Open ADAM-CT opened 4 years ago
I wonder if there is something wrong with my method? Multi-machine pipedream can hardly be successfully trained, and it will report an error every time. As the first few questions I raised, can anyone help me
Not sure what your method is. We were able to successfully run multi-machine PipeDream experiments.
Some instructions are here: https://github.com/msr-fiddle/pipedream/blob/master/EXPERIMENTS.md. In particular, look for the *_16gpu.yml files, which are all run using multiple servers.

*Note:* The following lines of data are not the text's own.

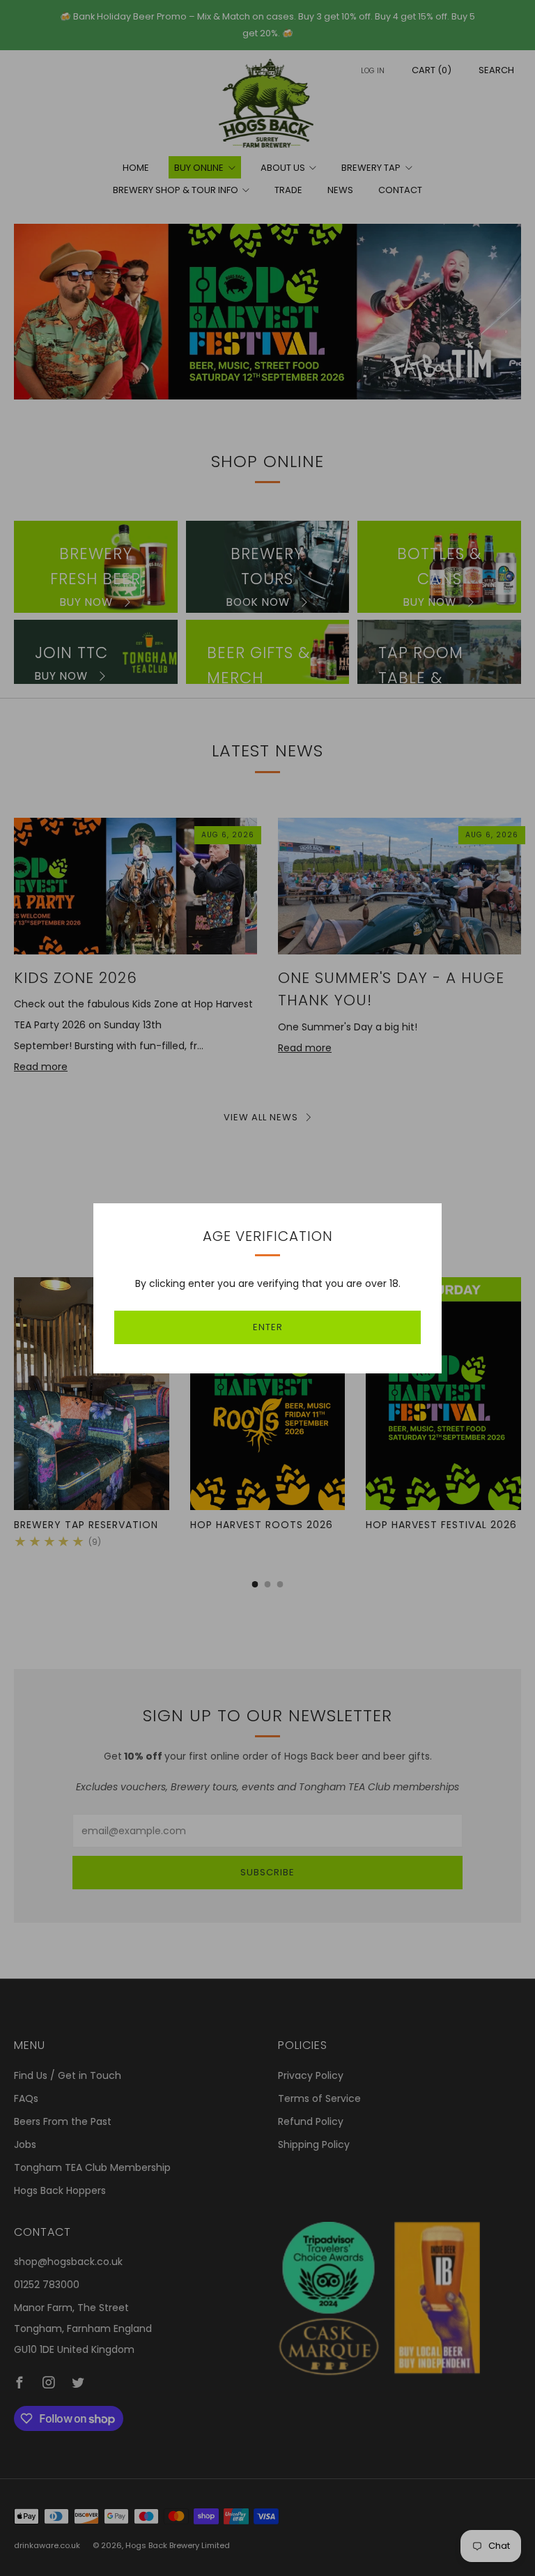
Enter (268, 1327)
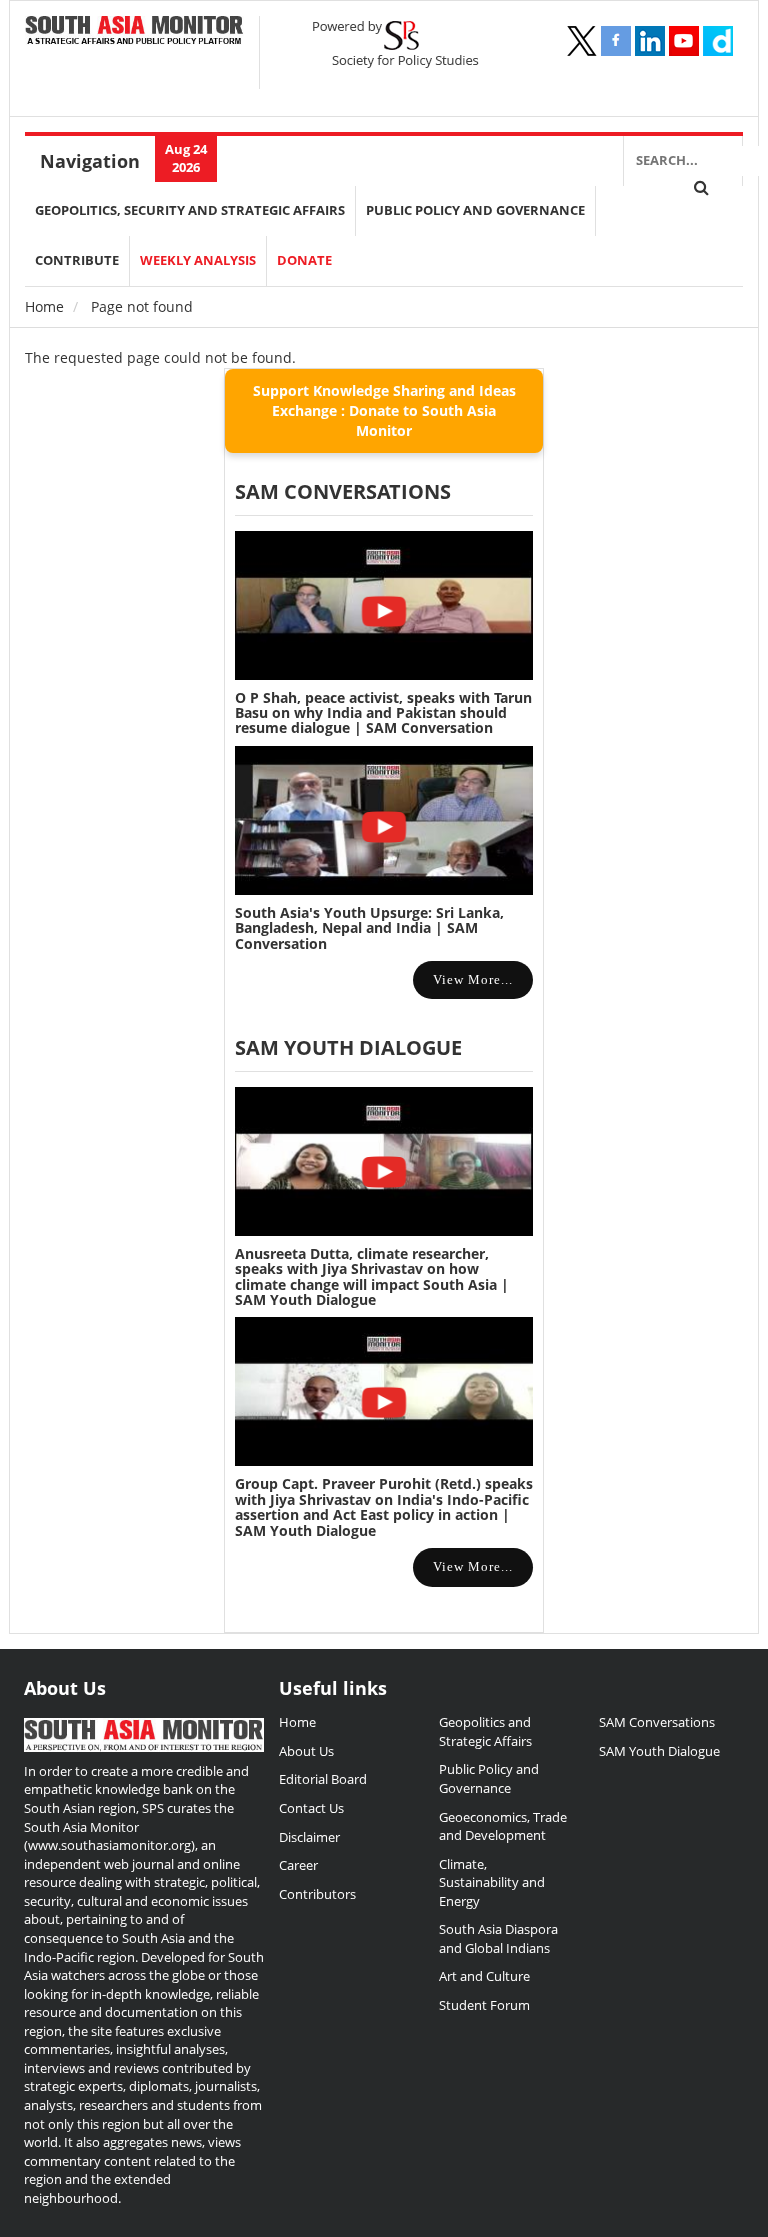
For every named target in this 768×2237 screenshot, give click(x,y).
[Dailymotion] (718, 41)
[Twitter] (582, 41)
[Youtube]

Alternatively, please send me the commands you're trying to run, and I can try helping you out.
thank you for your reply!
server1:
python -m launch --nnodes 2 --node_rank 0 --nproc_per_node 8 main_with_runtime.py --data_dir ../../data --master_addr 172.17.2.1 --module models.vgg16.gpus=16 --distributed_backend gloo -b 64 --lr 0.040000 --lr_policy polynomial --weight-decay 0.000500 --epochs 20 --print-freq 100 --verbose 100 --num_ranks_in_server 8 --config_path models/vgg16/gpus=16/hybrid_conf.json
server2:
python -m launch --nnodes 2 --node_rank 1 --nproc_per_node 8 main_with_runtime.py --data_dir ../../data --master_addr 172.17.2.1 --module models.vgg16.gpus=16 --distributed_backend gloo -b 64 --lr 0.040000 --lr_policy polynomial --weight-decay 0.000500 --epochs 20 --print-freq 100 --verbose 100 --num_ranks_in_server 8 --config_path models/vgg16/gpus=16/hybrid_conf.json
it will throw the following error:
ValueError: optimizer got an empty parameter list
Traceback (most recent call last):
File "main_with_runtime.py", line 578, in
it will throw the following error:
rank_to_stage_map {0: 0, 1: 1}
Traceback (most recent call last):
File "main_with_runtime.py", line 578, in
it will successful!!!
my enviroment: server 1: 8 V100
server2: 8 V100
I think in theory, taking your model directly can at least train successfully, but something went wrong
If I understand correctly, there are some problems in models/vgg16/gpus=16/mp_conf.json
. This configuration file only contains rank 0 and rank 1, which conflicts with the setting of gpu=16 (should contain rank 0 to rank 15).
When I use models/vgg16/gpus=16_straight/hybrid_conf.json
, I encountered the same problem with @ADAM-CT .
After observing the error message, I found that only certain processes had problems (process 0, 2, 4, 6).
So I check the corresponding stage*.py
of these processes in models/vgg16/gpus=16_straight/
and I found that the commonality of these stages is that none of them contain the layers with trainable parameters.
It works well after I modify the partition and let each stage have at least one layer with trainable parameters.
I think the reason for this problem should be that the current program cannot handle certain stages that do not contain trainable parameters.
I hope to add examples of multi node training